EXPLORE THE MATERIAL:
1 - According to the Judgment text excerpt, how does CorrectnessJudge decide whether to return a true or false value?
2 - Reproduce the stretch of the Judgment text excerpt from "return answer" through "evaluation = client.evaluation.create()", swapping "my-project" for "eval-project".
START TEXT EXCERPT
All traces are delivered to your Judgment dashboard:

Judgment Platform Trajectory View

Online Monitoring

Score live traffic asynchronously inside any traced function. Evaluations run server-side after the span completes:

@Tracer.observe(span_type="agent")
def run_agent(question: str) -> str:
    response = client.chat.completions.create(
        model="gpt-4o-mini",
        messages=[{"role": "user", "content": question}],
    )
    answer = response.choices[0].message.content

    Tracer.async_evaluate(
        "answer_relevancy",
        {"input": question, "actual_output": answer},
    )

    return answer

Custom Scorer Online ABM

Offline Evaluation

Use the Judgeval client to run batch evaluations against hosted scorers:

from judgeval import Judgeval
from judgeval.data import Example

client = Judgeval(project_name="my-project")
evaluation = client.evaluation.create()

results = evaluation.run(
    examples=[
        Example.create(
            input="What is 2+2?",
            actual_output="4",
            expected_output="4",
        ),
    ],
    scorers=["faithfulness", "answer_relevancy"],
    eval_run_name="nightly-eval",
)

Results are returned as ScoringResult objects and displayed in the dashboard.

Custom Judges

Define your own evaluation logic by subclassing Judge with a response type:

from judgeval.judges import Judge
from judgeval.hosted.responses import BinaryResponse
from judgeval.data import Example

class CorrectnessJudge(Judge[BinaryResponse]):
    async def score(self, data: Example) -> BinaryResponse:
        correct = data["expected_output"].lower() in data["actual_output"].lower()
        return BinaryResponse(
            value=correct,
            reason="Contains expected answer" if correct else "Missing expected answer",
        )
END TEXT EXCERPT
START SUPPLIED ENTRIES
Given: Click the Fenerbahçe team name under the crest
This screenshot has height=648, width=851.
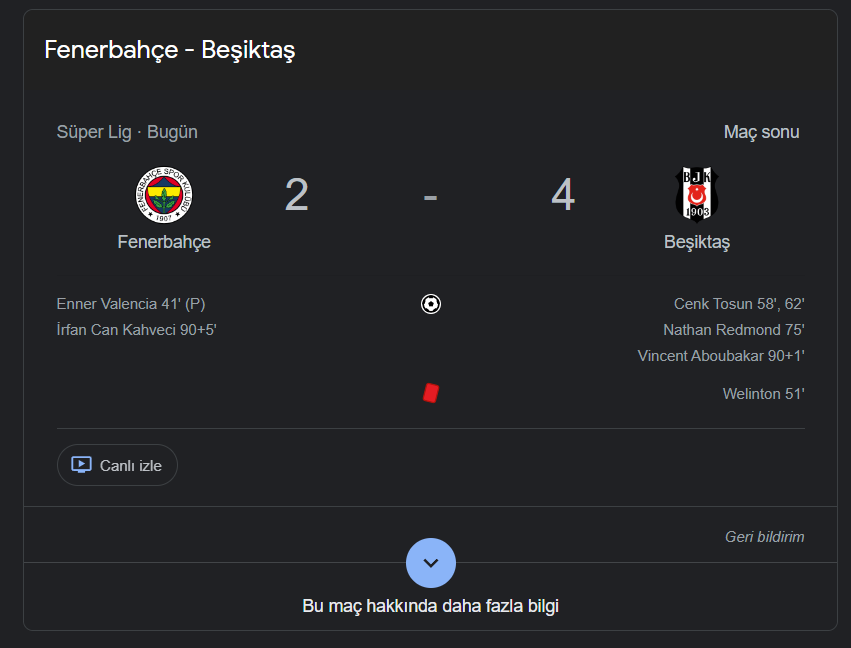Looking at the screenshot, I should click(164, 242).
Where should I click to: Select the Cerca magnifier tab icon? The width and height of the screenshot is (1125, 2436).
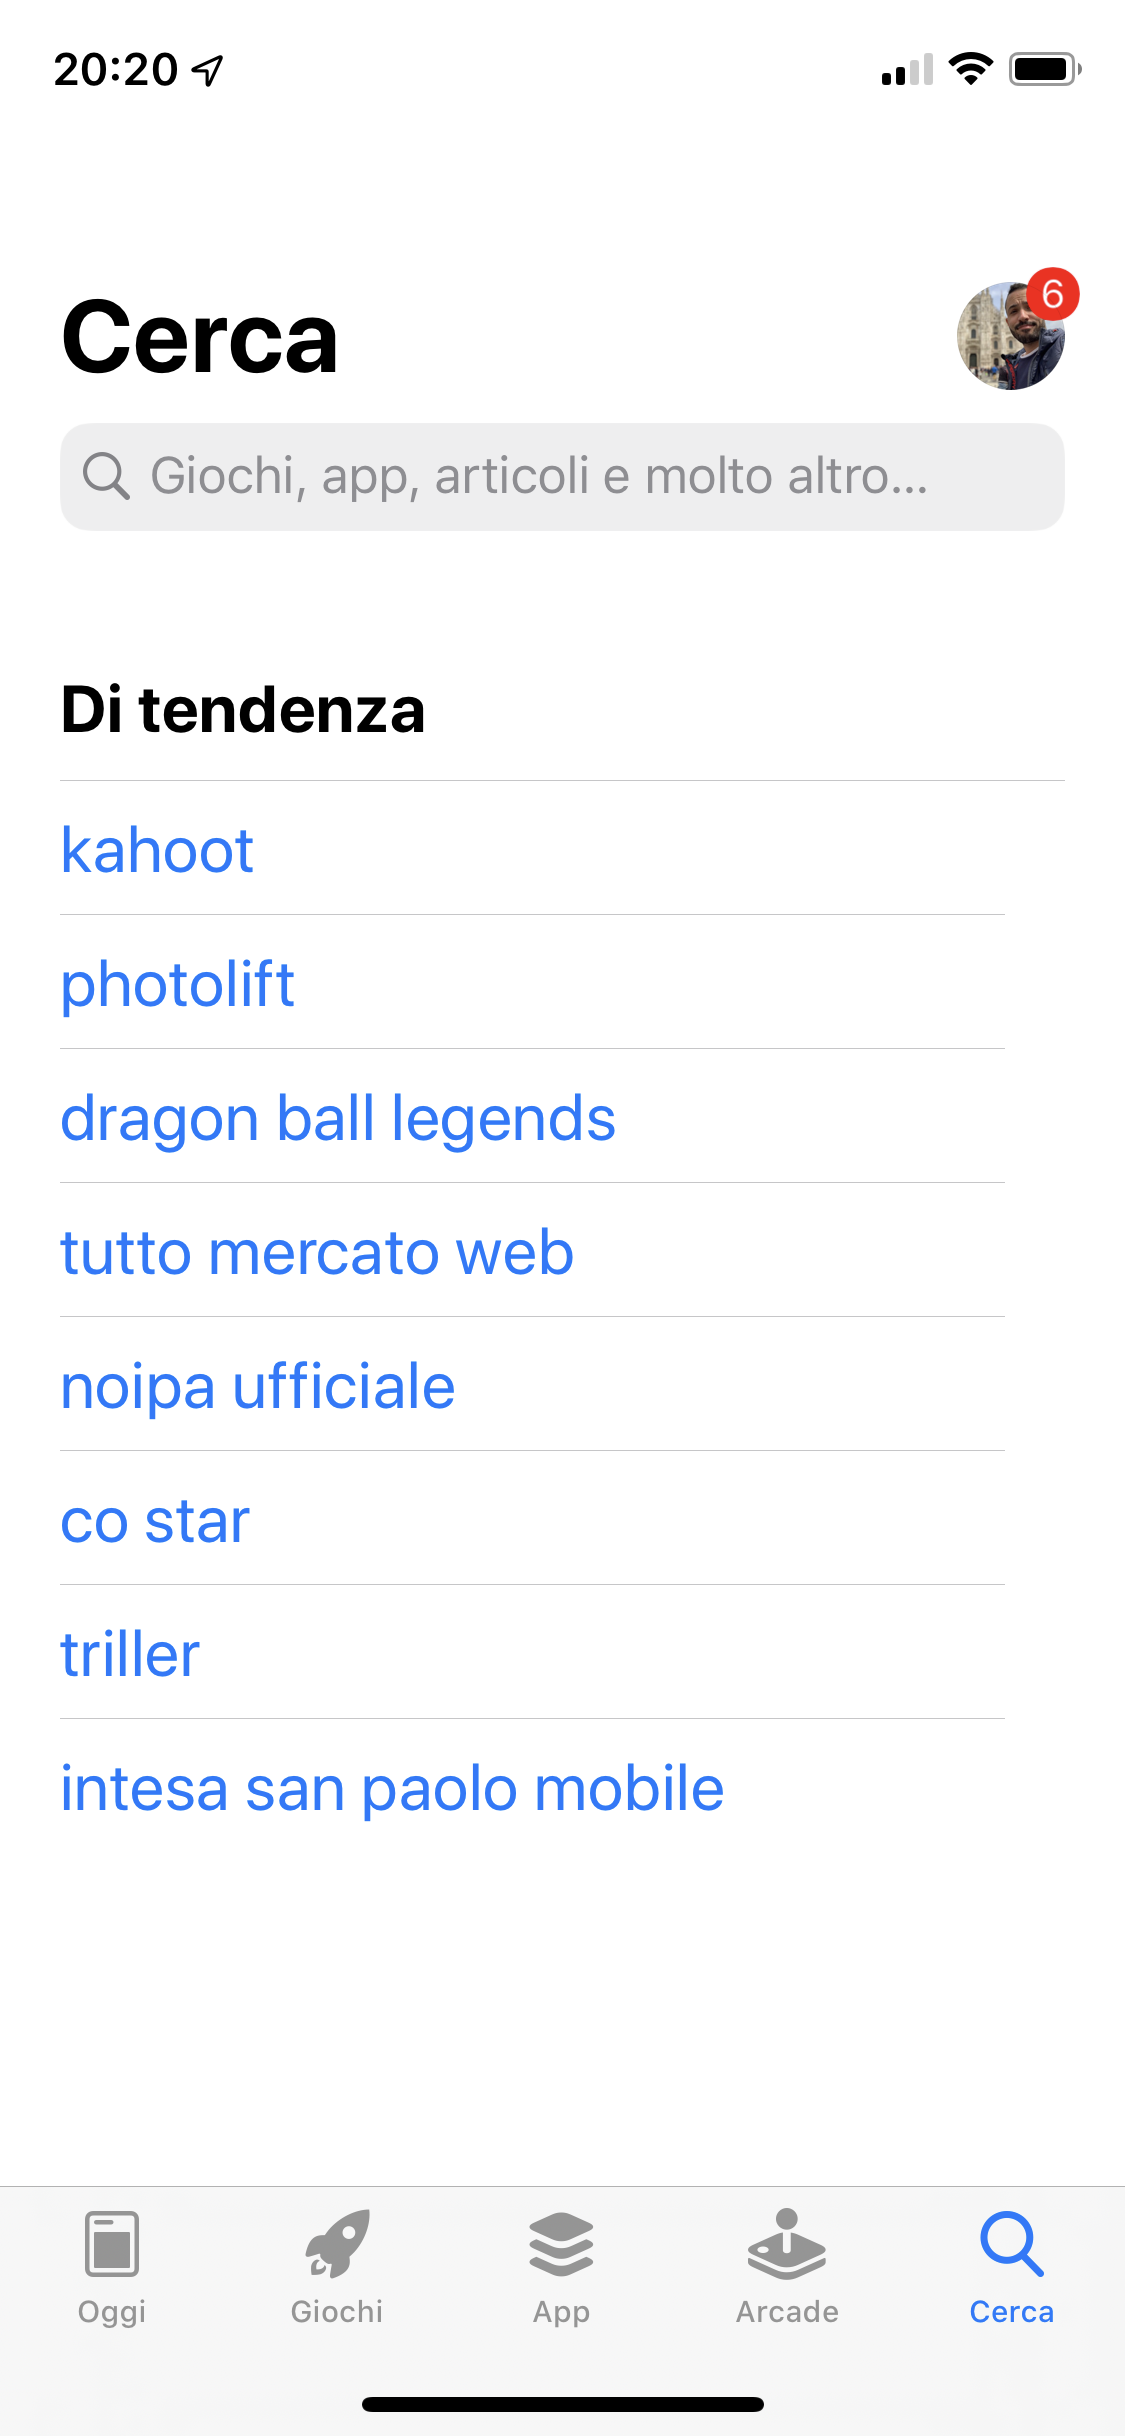[x=1011, y=2243]
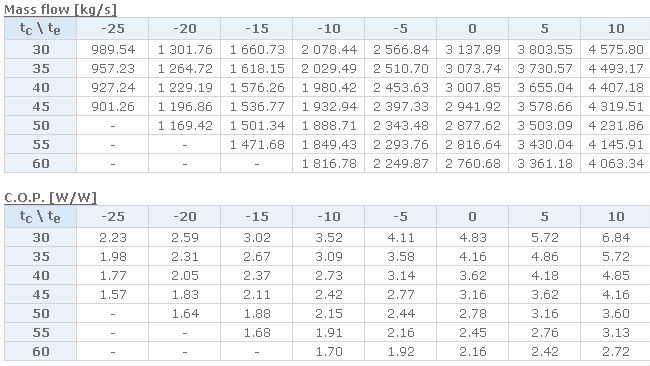Click the mass flow value 989.54
This screenshot has width=650, height=366.
(x=113, y=49)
END SUPPLIED ENTRIES
PROBLEM SOLUTIONS:
1 - It converts both the expected output and the actual output to lowercase. It then checks whether the expected output appears within the actual output. If it does, the value is true with the reason "Contains expected answer"; otherwise it is false with the reason "Missing expected answer."

2 -
return answer

Custom Scorer Online ABM

Offline Evaluation

Use the Judgeval client to run batch evaluations against hosted scorers:

from judgeval import Judgeval
from judgeval.data import Example

client = Judgeval(project_name="eval-project")
evaluation = client.evaluation.create()